Não estou afirmando que não exista preconceito. Sim, infelizmente o preconceito ou vários tipos de preconceitos existem e prejudicam muita gente honesta e digna. Por isso, precisam ser combatidos. A Igreja, como demonstra Tiado, sempre — desde sua origem — considerou o preconceito um comportamento e um pensamento anti-cristão. Mas é preciso, neste momento, distinguir o que é preconceituoso e o uso deste termo para agredir e criar violências, daquilo que é um pensamento diferente. Como diz Tiago, não se pode servir de um artifício para se tornar injusto.
No Evangelho, o que chama a atenção, é, sem dúvida, a cura de um homem surdo-mudo (Mc 7,32). Essa narrativa poderia causar apenas a admiração por Jesus “ser muito poderoso”, por “fazer milagres”. Jesus vem para transformar toda a vida, todo o mundo, todas as pessoas, por inteiro. Assim, a cura do surdo-mudo é uma espécie de “senha” para percebermos que o tempo messiânico chegou.
As pessoas com deficiência eram excluídas do acesso ao Templo, porque eram consideradas “impuras”, isto é, indignas de ter contato com Deus e de receber as suas graças. Acreditava-se que a deficiência física era consequência do pecado da pessoa. Por isso, acreditava-se que elas fossem rejeitadas também por Deus! A vinda do Messias transforma os excluídos – pagãos, coxos, cegos, surdos, aidéticos, favelados, presos, viciados... em filhos do Reino. “Abrir os ouvidos” é também um convite a todos os seguidores de Jesus, pois quem escuta de verdade, segue.

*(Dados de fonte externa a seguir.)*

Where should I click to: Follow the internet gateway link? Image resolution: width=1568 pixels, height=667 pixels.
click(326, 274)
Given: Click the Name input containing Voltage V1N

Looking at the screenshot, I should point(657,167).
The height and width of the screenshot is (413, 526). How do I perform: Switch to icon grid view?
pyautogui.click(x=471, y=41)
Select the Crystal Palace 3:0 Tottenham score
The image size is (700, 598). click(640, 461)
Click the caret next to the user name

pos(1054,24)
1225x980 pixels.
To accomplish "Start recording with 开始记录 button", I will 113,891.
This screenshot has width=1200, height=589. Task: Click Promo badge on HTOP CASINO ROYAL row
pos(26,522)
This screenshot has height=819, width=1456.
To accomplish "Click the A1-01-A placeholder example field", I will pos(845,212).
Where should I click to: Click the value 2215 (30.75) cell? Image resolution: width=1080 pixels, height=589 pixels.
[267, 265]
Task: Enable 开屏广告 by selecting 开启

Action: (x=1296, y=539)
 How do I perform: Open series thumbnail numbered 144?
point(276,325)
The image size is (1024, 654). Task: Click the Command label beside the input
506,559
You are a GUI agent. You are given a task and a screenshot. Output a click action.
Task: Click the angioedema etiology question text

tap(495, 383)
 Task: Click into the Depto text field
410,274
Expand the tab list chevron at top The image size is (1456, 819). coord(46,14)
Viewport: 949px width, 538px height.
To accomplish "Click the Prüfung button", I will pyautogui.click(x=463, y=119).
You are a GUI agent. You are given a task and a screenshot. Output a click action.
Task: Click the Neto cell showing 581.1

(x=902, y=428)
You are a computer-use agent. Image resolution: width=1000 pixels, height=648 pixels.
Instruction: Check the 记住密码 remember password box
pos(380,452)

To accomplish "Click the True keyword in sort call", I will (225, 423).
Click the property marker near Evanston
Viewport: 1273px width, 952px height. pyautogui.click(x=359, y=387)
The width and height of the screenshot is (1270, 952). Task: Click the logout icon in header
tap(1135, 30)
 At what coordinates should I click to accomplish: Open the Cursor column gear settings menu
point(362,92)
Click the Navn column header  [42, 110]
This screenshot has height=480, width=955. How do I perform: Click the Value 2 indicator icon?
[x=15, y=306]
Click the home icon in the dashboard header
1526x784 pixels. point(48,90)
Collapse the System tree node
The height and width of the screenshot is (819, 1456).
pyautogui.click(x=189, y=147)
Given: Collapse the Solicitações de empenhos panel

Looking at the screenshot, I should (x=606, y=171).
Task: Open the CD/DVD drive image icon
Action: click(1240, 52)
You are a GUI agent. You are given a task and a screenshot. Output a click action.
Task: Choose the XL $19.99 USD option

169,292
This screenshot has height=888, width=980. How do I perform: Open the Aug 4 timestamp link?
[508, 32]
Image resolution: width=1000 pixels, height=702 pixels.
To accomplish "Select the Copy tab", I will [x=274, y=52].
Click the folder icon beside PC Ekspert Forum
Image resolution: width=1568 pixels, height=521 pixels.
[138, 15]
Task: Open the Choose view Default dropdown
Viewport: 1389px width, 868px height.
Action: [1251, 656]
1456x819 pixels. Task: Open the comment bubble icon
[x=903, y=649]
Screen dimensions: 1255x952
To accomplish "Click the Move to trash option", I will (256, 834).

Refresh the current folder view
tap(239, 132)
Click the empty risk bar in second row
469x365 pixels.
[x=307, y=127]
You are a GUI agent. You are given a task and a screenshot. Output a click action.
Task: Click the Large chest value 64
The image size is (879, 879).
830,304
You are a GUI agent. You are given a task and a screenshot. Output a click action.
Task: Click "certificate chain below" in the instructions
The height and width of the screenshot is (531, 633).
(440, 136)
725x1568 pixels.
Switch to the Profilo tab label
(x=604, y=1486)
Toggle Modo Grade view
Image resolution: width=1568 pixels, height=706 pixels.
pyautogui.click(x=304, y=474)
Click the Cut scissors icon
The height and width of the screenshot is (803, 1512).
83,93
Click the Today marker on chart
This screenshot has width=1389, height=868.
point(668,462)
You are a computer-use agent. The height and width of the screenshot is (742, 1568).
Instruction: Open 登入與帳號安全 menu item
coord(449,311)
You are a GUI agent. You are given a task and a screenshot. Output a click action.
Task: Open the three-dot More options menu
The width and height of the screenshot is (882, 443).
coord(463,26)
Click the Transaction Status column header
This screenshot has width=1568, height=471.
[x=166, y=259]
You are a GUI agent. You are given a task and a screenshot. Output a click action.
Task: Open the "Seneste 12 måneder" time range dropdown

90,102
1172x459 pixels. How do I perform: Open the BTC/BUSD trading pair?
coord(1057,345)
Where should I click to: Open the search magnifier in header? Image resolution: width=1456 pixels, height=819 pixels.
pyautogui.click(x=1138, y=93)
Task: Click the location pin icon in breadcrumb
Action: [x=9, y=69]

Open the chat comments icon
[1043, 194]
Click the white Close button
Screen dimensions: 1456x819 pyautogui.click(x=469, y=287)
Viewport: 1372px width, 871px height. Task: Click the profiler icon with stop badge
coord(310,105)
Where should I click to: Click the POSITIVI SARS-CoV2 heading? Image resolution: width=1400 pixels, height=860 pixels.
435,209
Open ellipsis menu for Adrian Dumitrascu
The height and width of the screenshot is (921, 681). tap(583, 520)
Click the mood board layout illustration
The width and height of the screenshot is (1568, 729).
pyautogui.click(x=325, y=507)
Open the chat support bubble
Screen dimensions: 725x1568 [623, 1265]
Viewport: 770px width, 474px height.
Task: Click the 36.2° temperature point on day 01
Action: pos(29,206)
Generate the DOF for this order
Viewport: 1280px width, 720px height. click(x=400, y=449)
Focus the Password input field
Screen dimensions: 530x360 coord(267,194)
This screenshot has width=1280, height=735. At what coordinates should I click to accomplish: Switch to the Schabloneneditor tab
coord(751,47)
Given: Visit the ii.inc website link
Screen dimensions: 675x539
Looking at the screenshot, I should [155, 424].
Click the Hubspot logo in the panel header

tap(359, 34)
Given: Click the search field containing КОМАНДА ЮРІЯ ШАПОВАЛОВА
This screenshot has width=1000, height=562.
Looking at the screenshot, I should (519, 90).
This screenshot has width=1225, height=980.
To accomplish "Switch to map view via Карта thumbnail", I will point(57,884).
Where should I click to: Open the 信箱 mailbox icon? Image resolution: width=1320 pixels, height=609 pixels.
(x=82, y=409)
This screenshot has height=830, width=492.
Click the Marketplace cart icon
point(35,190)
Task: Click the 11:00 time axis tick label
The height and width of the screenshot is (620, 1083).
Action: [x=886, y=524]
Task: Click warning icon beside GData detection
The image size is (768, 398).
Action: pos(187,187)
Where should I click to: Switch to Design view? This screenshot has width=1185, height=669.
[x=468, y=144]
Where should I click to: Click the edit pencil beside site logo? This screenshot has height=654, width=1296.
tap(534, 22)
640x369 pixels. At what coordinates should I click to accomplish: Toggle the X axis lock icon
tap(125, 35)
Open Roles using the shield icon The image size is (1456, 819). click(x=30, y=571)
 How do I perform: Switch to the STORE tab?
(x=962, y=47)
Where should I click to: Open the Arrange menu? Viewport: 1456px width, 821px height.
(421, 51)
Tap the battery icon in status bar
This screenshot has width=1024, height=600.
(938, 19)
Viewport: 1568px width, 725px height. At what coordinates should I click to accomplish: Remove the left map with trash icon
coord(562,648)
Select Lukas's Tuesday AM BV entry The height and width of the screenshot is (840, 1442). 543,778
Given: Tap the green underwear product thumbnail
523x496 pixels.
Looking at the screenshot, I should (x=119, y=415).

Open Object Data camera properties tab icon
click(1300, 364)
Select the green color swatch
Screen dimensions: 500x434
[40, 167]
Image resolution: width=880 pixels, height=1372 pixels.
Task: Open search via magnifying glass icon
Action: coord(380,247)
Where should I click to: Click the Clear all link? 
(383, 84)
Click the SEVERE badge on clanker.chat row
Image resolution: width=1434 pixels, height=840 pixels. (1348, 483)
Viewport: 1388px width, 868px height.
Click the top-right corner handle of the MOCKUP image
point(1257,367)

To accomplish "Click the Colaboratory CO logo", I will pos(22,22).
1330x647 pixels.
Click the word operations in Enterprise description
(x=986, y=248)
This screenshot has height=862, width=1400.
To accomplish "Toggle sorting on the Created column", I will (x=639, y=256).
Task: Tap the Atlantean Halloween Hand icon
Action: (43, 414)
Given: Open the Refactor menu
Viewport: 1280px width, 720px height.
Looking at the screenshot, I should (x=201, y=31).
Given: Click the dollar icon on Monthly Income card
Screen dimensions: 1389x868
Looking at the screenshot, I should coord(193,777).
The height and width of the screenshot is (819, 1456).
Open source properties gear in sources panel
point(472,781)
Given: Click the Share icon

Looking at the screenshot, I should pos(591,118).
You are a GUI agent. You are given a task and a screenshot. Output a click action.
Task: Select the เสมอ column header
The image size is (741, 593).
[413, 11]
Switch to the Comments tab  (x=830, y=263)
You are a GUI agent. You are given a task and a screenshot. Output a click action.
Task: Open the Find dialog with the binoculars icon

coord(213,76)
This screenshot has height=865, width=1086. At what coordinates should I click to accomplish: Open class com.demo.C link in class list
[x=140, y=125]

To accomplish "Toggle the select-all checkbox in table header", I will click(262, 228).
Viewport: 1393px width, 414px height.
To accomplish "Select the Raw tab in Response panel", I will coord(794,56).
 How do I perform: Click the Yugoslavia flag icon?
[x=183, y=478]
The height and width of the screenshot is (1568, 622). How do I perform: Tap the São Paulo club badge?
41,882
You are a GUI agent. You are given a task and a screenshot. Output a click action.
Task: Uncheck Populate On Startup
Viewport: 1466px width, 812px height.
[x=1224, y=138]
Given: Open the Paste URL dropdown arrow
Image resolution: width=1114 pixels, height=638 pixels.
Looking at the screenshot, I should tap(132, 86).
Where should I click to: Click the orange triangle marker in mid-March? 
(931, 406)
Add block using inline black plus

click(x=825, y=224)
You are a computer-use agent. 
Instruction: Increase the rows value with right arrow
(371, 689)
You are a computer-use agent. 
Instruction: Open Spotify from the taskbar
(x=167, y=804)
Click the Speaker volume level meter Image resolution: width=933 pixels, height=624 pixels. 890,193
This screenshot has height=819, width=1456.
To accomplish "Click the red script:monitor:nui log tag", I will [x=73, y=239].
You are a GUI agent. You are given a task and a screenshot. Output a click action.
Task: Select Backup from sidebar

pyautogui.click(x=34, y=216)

“Muito diziam: “Ele tem feito bem todas as coisas: Aos surdos faz ouvir e aos mudos falar’" (Mt 7.37).
Nós que somos discípulos e discípulas de Jesus, aprendemos do Mestre a possibilidade — e mais que isso, a necessidade — de fazer bem todas as coisas; de abrir os ouvidos das pessoas para que ouçam propostas de vida, que vêm do Evangelho. Não devemos abrir a boca somente para criticar, mas para falar palavras de esperança, sem deixar de denunciar aquilo que apaga a vida.
Uma libertação inspirada pela proposta do Evangelho, como fez Jesus ao curar surdo-mudo. Não é possível pensar somente no direito dos grandes, quando a Palavra de Deus exige que o povo todo viva dignamente.